» **TASK TO COMPLETE**: Copy out the entries that follow. Leave none out.

= = = = =

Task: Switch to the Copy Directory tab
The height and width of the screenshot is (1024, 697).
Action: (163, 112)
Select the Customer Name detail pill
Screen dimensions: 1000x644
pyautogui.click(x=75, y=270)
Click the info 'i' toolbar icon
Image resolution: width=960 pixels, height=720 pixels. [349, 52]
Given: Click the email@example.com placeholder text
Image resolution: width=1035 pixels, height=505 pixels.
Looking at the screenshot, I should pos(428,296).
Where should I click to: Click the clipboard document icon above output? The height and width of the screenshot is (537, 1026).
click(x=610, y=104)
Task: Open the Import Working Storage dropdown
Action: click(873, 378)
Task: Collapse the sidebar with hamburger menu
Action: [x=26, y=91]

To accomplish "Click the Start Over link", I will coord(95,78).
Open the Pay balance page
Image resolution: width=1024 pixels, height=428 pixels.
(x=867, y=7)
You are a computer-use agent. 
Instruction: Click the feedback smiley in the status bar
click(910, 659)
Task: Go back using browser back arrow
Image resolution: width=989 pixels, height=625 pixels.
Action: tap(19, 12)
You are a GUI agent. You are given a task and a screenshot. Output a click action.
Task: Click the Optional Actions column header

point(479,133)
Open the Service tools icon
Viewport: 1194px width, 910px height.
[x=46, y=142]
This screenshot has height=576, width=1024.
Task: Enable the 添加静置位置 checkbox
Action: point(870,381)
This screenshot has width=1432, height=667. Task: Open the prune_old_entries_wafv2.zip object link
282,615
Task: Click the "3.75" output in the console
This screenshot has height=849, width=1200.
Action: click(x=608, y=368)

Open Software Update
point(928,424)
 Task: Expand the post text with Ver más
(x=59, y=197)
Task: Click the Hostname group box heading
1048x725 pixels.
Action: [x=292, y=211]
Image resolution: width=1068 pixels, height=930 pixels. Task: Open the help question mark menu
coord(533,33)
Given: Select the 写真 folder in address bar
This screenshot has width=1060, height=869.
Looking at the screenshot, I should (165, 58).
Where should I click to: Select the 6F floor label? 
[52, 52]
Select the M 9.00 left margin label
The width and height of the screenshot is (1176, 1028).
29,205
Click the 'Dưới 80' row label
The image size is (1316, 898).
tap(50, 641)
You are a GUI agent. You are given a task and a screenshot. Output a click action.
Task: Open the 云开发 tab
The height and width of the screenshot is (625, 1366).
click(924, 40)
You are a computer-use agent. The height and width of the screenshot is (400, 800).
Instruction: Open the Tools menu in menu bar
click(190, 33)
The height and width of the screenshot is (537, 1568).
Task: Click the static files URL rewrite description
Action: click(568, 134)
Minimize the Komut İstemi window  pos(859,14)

= = = = =

» **TASK OUTPUT**:
Task: Switch to the Copy Directory tab
The height and width of the screenshot is (1024, 697).
Action: (163, 112)
Select the Customer Name detail pill
Screen dimensions: 1000x644
pyautogui.click(x=75, y=270)
Click the info 'i' toolbar icon
Image resolution: width=960 pixels, height=720 pixels. [349, 52]
Given: Click the email@example.com placeholder text
Image resolution: width=1035 pixels, height=505 pixels.
Looking at the screenshot, I should pos(428,296).
Where should I click to: Click the clipboard document icon above output? The height and width of the screenshot is (537, 1026).
click(x=610, y=104)
Task: Open the Import Working Storage dropdown
Action: click(873, 378)
Task: Collapse the sidebar with hamburger menu
Action: [x=26, y=91]

To accomplish "Click the Start Over link", I will coord(95,78).
Open the Pay balance page
Image resolution: width=1024 pixels, height=428 pixels.
(x=867, y=7)
You are a computer-use agent. 
Instruction: Click the feedback smiley in the status bar
click(910, 659)
Task: Go back using browser back arrow
Image resolution: width=989 pixels, height=625 pixels.
Action: tap(19, 12)
You are a GUI agent. You are given a task and a screenshot. Output a click action.
Task: Click the Optional Actions column header

point(479,133)
Open the Service tools icon
Viewport: 1194px width, 910px height.
[x=46, y=142]
This screenshot has height=576, width=1024.
Task: Enable the 添加静置位置 checkbox
Action: point(870,381)
This screenshot has width=1432, height=667. Task: Open the prune_old_entries_wafv2.zip object link
282,615
Task: Click the "3.75" output in the console
This screenshot has height=849, width=1200.
Action: click(x=608, y=368)

Open Software Update
point(928,424)
 Task: Expand the post text with Ver más
(x=59, y=197)
Task: Click the Hostname group box heading
1048x725 pixels.
Action: [x=292, y=211]
Image resolution: width=1068 pixels, height=930 pixels. Task: Open the help question mark menu
coord(533,33)
Given: Select the 写真 folder in address bar
This screenshot has width=1060, height=869.
Looking at the screenshot, I should (165, 58).
Where should I click to: Select the 6F floor label? 
[52, 52]
Select the M 9.00 left margin label
The width and height of the screenshot is (1176, 1028).
29,205
Click the 'Dưới 80' row label
The image size is (1316, 898).
tap(50, 641)
You are a GUI agent. You are given a task and a screenshot. Output a click action.
Task: Open the 云开发 tab
The height and width of the screenshot is (625, 1366).
click(924, 40)
You are a computer-use agent. The height and width of the screenshot is (400, 800).
Instruction: Open the Tools menu in menu bar
click(190, 33)
The height and width of the screenshot is (537, 1568).
Task: Click the static files URL rewrite description
Action: click(568, 134)
Minimize the Komut İstemi window  pos(859,14)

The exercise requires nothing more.